▸ Exercise objective
Rewrite the stretch of the material from the line containing "Find the location" through the end, replacing "particular" with "specific" and keeping everything else the same. Leave the pictures out.

------ Records for the task

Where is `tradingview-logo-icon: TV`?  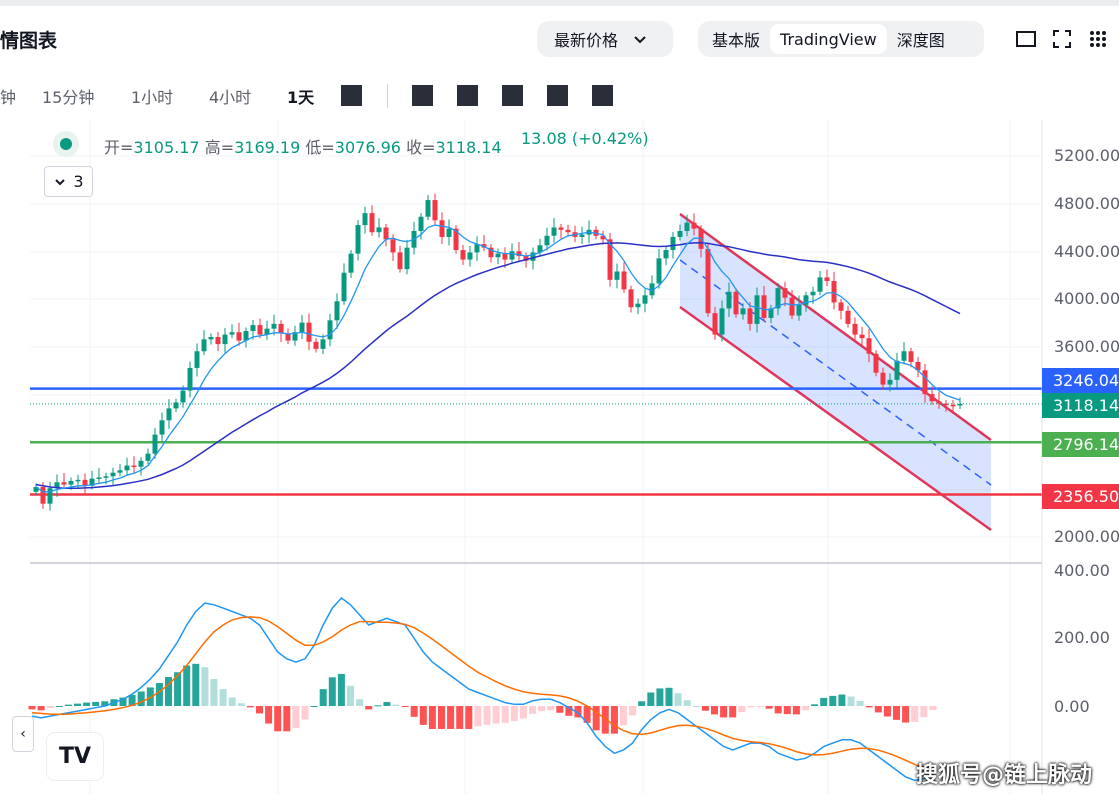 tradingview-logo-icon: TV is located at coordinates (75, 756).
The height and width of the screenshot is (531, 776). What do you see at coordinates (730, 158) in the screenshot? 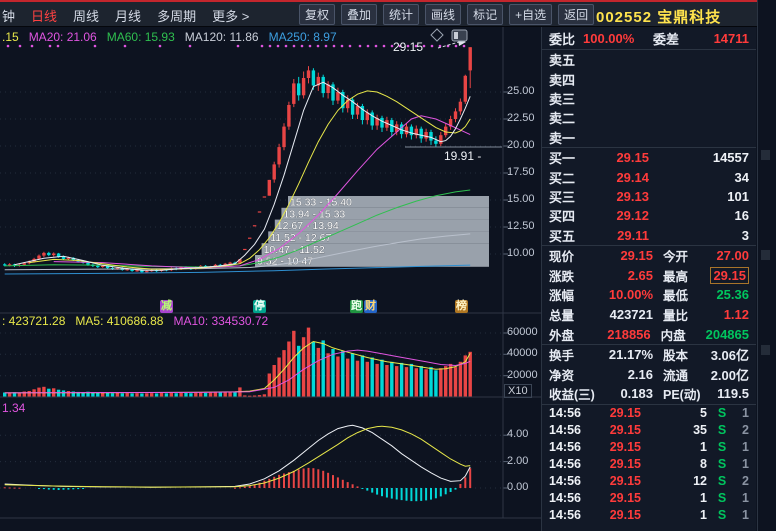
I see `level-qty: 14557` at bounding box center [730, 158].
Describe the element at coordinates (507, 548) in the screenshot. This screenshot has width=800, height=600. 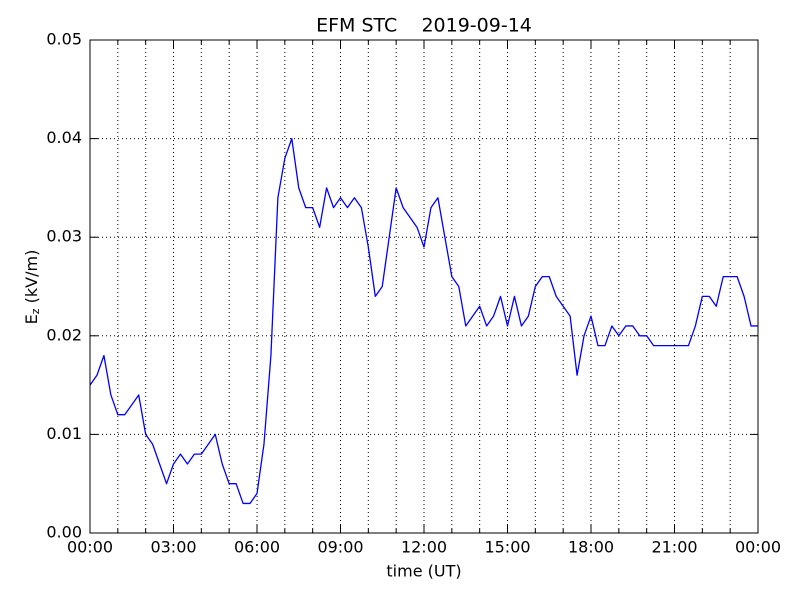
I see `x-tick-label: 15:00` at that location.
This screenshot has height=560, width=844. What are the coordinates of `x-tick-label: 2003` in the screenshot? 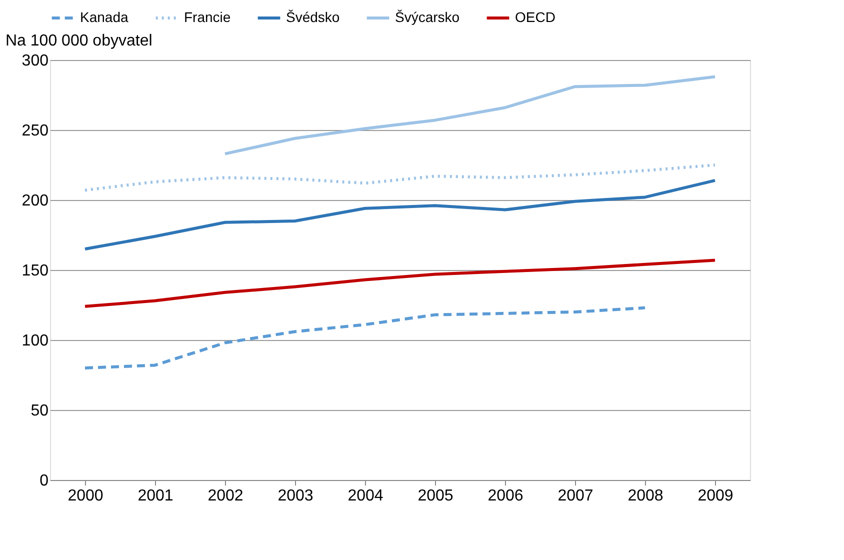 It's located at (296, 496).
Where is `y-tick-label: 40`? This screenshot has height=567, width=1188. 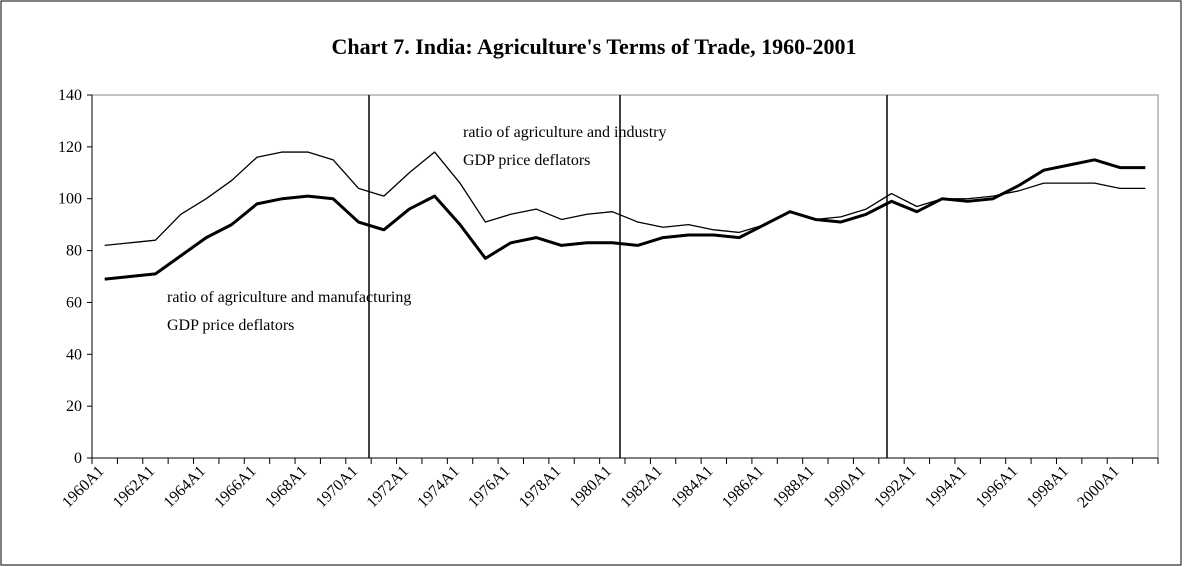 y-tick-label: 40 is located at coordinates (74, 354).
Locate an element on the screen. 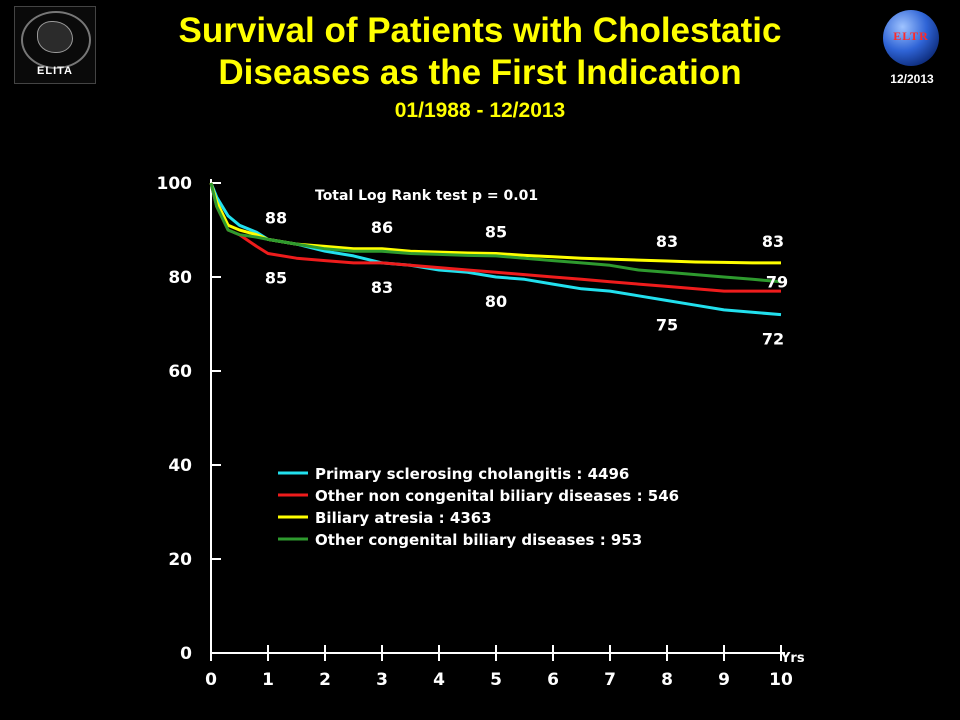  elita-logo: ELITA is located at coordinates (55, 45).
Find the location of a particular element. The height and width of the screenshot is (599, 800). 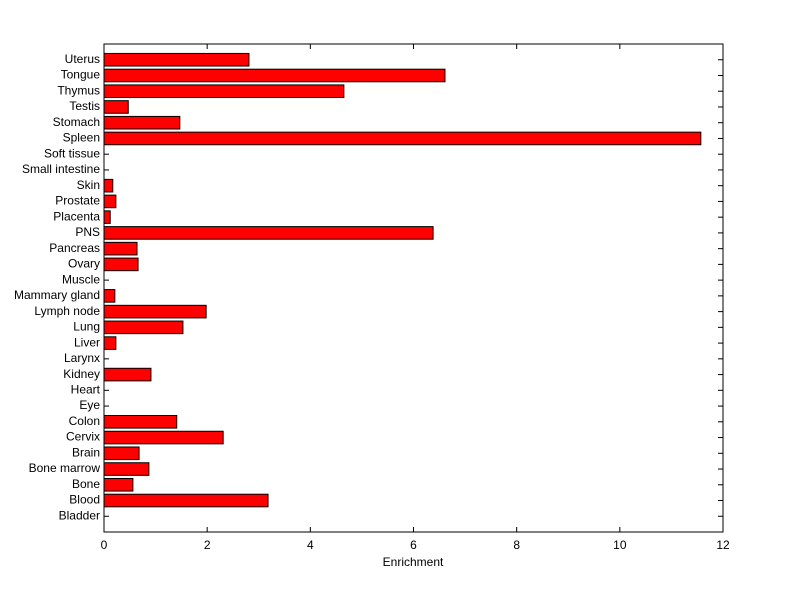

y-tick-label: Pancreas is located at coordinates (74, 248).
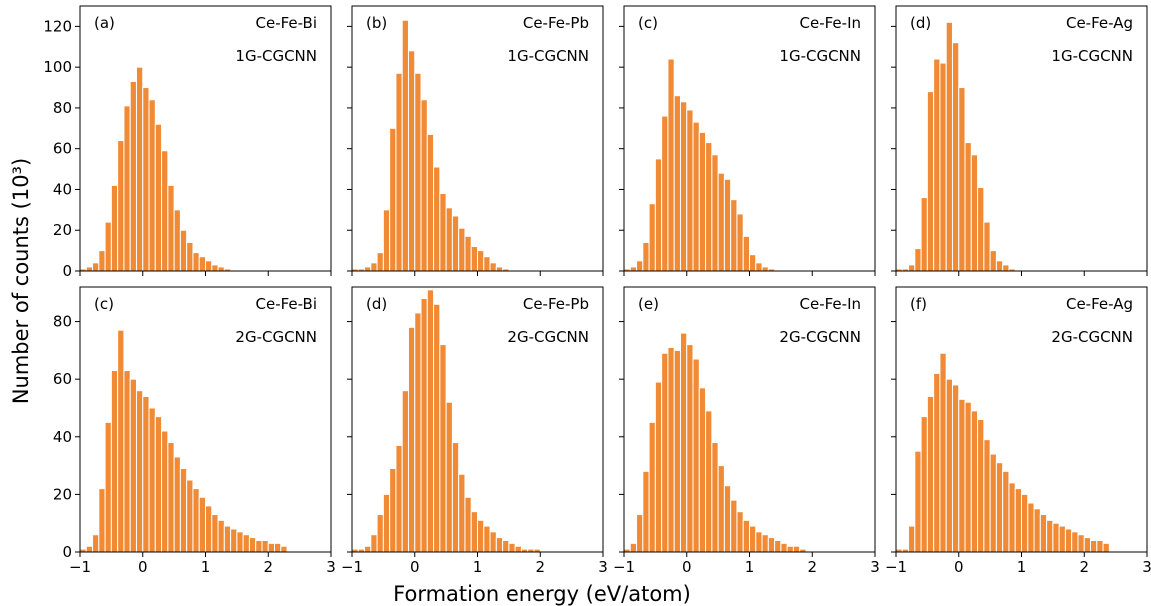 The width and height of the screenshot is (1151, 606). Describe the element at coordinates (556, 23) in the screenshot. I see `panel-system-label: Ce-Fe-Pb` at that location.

------------

▸ Written answer
Find the location of a specific element. The height and width of the screenshot is (599, 800). 

y-tick-label: Pancreas is located at coordinates (74, 248).
 The width and height of the screenshot is (1151, 606). Describe the element at coordinates (556, 23) in the screenshot. I see `panel-system-label: Ce-Fe-Pb` at that location.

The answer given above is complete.